> _THE PROBLEM_
In the items below, can you turn the lines starting with the one that contains "Task: Open Обране favorites heart icon" and going on through the one that contains "will tap(48, 135)." into a numbered list, leaving out any blank lines?

### DATA TO USE ###

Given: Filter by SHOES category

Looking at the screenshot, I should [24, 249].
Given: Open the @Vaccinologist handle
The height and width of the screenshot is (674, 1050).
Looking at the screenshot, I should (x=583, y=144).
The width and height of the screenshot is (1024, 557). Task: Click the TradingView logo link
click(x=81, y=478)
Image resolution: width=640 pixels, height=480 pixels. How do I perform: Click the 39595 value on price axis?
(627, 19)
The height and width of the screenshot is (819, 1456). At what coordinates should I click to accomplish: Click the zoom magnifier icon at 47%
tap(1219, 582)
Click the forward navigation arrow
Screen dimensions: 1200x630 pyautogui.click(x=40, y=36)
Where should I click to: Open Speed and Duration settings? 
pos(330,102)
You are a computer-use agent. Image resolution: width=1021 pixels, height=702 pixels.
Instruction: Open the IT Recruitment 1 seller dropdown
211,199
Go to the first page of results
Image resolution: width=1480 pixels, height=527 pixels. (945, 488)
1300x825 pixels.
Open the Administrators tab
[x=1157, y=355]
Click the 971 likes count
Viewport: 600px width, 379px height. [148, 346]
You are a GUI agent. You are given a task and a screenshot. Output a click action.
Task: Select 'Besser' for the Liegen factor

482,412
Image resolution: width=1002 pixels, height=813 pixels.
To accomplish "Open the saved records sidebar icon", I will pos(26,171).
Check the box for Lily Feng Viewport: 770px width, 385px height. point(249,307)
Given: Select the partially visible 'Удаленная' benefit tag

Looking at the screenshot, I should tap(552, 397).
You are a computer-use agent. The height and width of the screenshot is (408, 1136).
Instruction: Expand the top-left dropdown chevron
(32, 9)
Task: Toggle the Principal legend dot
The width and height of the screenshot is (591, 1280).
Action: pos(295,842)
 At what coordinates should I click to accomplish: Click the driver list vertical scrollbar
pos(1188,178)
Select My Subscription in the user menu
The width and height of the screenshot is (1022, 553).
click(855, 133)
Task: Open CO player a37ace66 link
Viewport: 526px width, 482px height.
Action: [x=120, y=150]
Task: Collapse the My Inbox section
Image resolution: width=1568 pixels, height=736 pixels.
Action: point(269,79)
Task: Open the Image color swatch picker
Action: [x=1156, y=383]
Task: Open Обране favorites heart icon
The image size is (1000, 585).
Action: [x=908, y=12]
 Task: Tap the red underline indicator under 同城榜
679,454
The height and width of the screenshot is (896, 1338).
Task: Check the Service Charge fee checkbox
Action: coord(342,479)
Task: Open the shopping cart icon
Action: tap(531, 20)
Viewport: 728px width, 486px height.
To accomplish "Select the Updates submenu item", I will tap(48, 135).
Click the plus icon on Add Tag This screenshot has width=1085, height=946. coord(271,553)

###

> _EXERCISE RESULT_
1. Task: Open Обране favorites heart icon
2. The image size is (1000, 585).
3. Action: [x=908, y=12]
4.  Task: Tap the red underline indicator under 同城榜
5. 679,454
6. The height and width of the screenshot is (896, 1338).
7. Task: Check the Service Charge fee checkbox
8. Action: coord(342,479)
9. Task: Open the shopping cart icon
10. Action: tap(531, 20)
11. Viewport: 728px width, 486px height.
12. To accomplish "Select the Updates submenu item", I will tap(48, 135).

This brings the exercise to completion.